El Athletic Club . Se juega la confirmación de que ha sabido levantarse cuando el suelo parecía demasiado cerca. Porque no hace tanto, el equipo rojiblanco miraba más hacia abajo que hacia arriba. Llegó a estar a tres puntos del descenso, con el ruido creciendo alrededor y la ansiedad instalada en el entorno. Fue entonces cuando el presidente, Jon Uriarte, verbalizó el objetivo con crudeza: 17 puntos para alcanzar los 42 que suelen garantizar la permanencia. No habló de Europa ni de finales. Habló de supervivencia.

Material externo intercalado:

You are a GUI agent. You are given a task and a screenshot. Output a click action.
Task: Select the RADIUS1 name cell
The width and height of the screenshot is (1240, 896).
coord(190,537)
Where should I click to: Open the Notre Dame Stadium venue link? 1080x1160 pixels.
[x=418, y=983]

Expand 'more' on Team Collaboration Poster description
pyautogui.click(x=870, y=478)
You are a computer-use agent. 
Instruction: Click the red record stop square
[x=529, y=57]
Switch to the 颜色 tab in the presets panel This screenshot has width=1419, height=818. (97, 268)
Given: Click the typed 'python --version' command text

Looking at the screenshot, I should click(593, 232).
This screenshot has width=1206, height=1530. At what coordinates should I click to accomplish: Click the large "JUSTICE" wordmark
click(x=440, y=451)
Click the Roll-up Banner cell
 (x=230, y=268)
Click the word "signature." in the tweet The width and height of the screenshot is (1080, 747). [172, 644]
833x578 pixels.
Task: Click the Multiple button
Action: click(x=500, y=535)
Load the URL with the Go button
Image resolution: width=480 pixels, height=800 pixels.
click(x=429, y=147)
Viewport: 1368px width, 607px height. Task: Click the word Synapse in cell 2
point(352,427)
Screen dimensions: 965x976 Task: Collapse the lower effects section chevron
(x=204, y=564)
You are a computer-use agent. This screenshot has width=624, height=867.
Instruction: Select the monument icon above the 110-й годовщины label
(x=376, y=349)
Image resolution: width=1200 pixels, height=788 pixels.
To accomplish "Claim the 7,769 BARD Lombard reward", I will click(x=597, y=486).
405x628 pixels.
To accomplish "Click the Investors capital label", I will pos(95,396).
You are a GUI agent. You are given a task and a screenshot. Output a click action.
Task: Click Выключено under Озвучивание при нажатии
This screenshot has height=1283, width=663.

Ese mensaje, más que conservador, fue un ejercicio de realismo institucional. Y el equipo respondió. . De la duda, a la competitividad. El vestuario asumió el reto sin dramatismos públicos, pero con una reacción tangible sobre el césped. El rumbo se enderezó con una secuencia de partidos más sólidos, menos vulnerables, más reconocibles. Cuatro victorias (Valencia, Levante, Oviedo y Elche), y una única derrota, la encajada en Copa frente a la Real, ha sido la respuesta del equipo.
En el banquillo, Ernesto Valverde ha ido recuperando piezas y, con ellas, certezas. La enfermería se ha vaciado en gran medida y el equipo ha ganado profundidad y variantes. Solo queda la ausencia sensible de Nico Williams, todavía inmerso en el tratamiento para resolver sus problemas de pubalgia. Su desborde y su verticalidad son un recurso diferencial, pero el Athletic ha aprendido en estas semanas a competir sin depender de un solo foco.
De aquella plantilla solo queda Iñaki Williams. Él es la memoria viva de que el Athletic, cuando se siente cuestionado, suele responder desde el orgullo competitivo.